### Work required:
Transcribe the records from the line containing "Open the shopping cart icon" onward, up to and including the final line, exactly and without anything else.

═════ Information shown ═════

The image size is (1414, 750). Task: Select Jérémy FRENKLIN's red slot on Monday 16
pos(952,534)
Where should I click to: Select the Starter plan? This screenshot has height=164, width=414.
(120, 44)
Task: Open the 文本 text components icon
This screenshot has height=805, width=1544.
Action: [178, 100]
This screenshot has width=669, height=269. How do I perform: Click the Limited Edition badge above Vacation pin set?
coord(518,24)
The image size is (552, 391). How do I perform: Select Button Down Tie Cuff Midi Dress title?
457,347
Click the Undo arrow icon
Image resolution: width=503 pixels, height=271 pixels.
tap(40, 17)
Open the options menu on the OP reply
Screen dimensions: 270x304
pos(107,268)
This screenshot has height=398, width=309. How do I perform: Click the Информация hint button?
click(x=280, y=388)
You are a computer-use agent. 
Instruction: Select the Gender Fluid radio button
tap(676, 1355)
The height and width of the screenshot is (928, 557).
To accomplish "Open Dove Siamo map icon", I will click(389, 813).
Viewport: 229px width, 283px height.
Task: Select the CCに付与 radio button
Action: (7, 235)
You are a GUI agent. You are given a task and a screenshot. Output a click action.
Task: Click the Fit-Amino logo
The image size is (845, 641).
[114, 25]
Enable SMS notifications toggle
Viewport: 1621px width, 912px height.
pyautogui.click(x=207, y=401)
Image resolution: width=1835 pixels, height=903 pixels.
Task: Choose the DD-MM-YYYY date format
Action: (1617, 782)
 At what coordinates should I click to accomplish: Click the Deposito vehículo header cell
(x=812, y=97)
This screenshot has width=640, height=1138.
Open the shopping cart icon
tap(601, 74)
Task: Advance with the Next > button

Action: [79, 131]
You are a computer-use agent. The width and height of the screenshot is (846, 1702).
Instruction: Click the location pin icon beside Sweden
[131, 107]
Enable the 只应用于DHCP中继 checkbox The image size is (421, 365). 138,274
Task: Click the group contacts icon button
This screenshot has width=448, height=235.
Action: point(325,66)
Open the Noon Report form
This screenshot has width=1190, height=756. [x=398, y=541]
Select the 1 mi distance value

═════

### Exercise response:
Open the shopping cart icon
tap(601, 74)
Task: Advance with the Next > button

Action: [79, 131]
You are a computer-use agent. The width and height of the screenshot is (846, 1702).
Instruction: Click the location pin icon beside Sweden
[131, 107]
Enable the 只应用于DHCP中继 checkbox The image size is (421, 365). 138,274
Task: Click the group contacts icon button
This screenshot has width=448, height=235.
Action: point(325,66)
Open the Noon Report form
This screenshot has width=1190, height=756. [x=398, y=541]
Select the 1 mi distance value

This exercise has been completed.